:: Source material ::
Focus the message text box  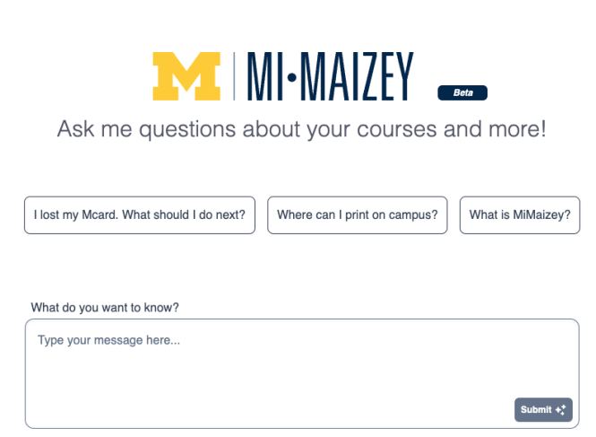[x=302, y=374]
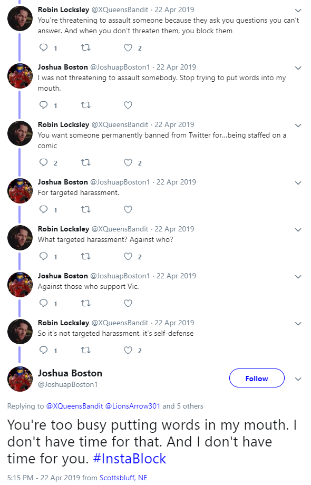The width and height of the screenshot is (311, 485).
Task: Reply to 'For targeted harassment.' tweet
Action: tap(44, 209)

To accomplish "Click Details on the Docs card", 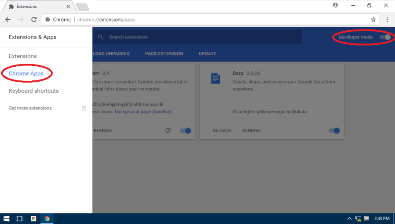I will 222,130.
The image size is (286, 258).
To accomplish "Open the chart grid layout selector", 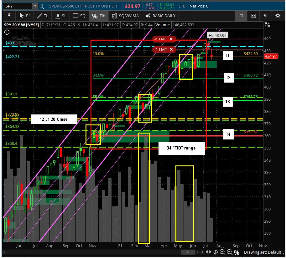I will (x=253, y=16).
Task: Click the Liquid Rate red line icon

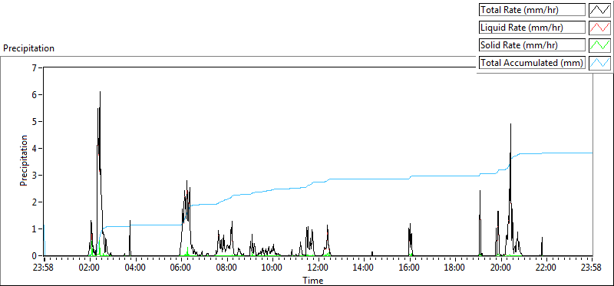Action: 600,28
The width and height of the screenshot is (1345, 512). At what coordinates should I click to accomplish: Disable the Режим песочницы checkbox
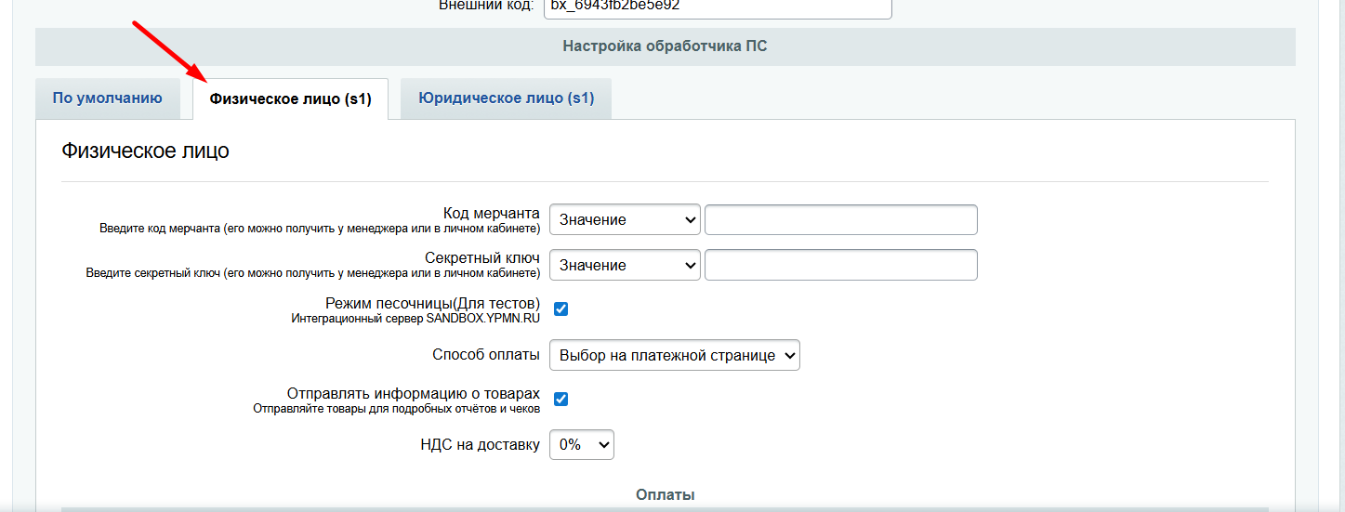click(561, 309)
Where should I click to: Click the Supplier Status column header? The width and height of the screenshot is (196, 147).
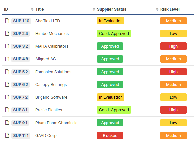point(112,9)
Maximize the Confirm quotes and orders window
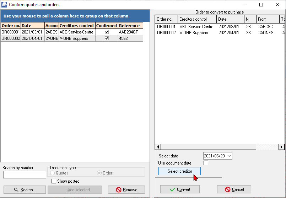 [261, 5]
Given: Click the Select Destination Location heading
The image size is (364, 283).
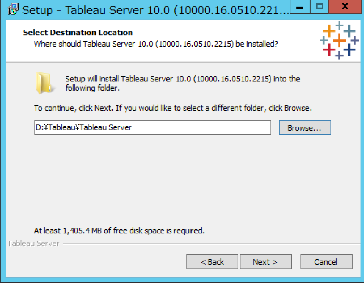Looking at the screenshot, I should click(78, 33).
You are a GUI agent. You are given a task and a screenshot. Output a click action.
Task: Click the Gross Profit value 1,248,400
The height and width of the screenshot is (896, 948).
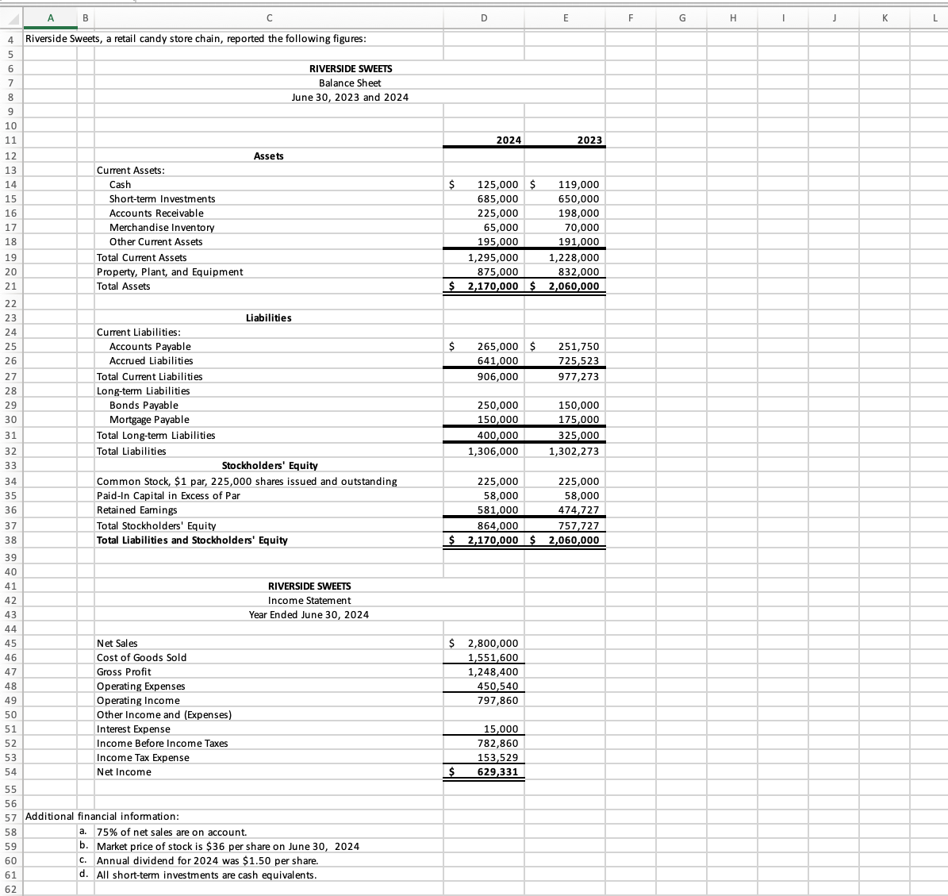pyautogui.click(x=484, y=671)
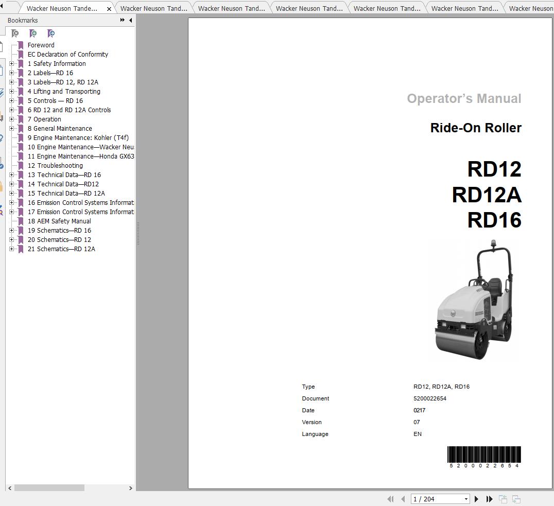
:::
Transcribe exactly the lines above, beginning at the one with "Where should I" and going up to and including the one with "Given: Click the". Pictures do not belong in the copy.

Exercise solution
Where should I click to: Click the Supplier Status column header? The width and height of the screenshot is (196, 147).
point(112,9)
Maximize the Confirm quotes and orders window
 [261, 5]
Given: Click the Select Destination Location heading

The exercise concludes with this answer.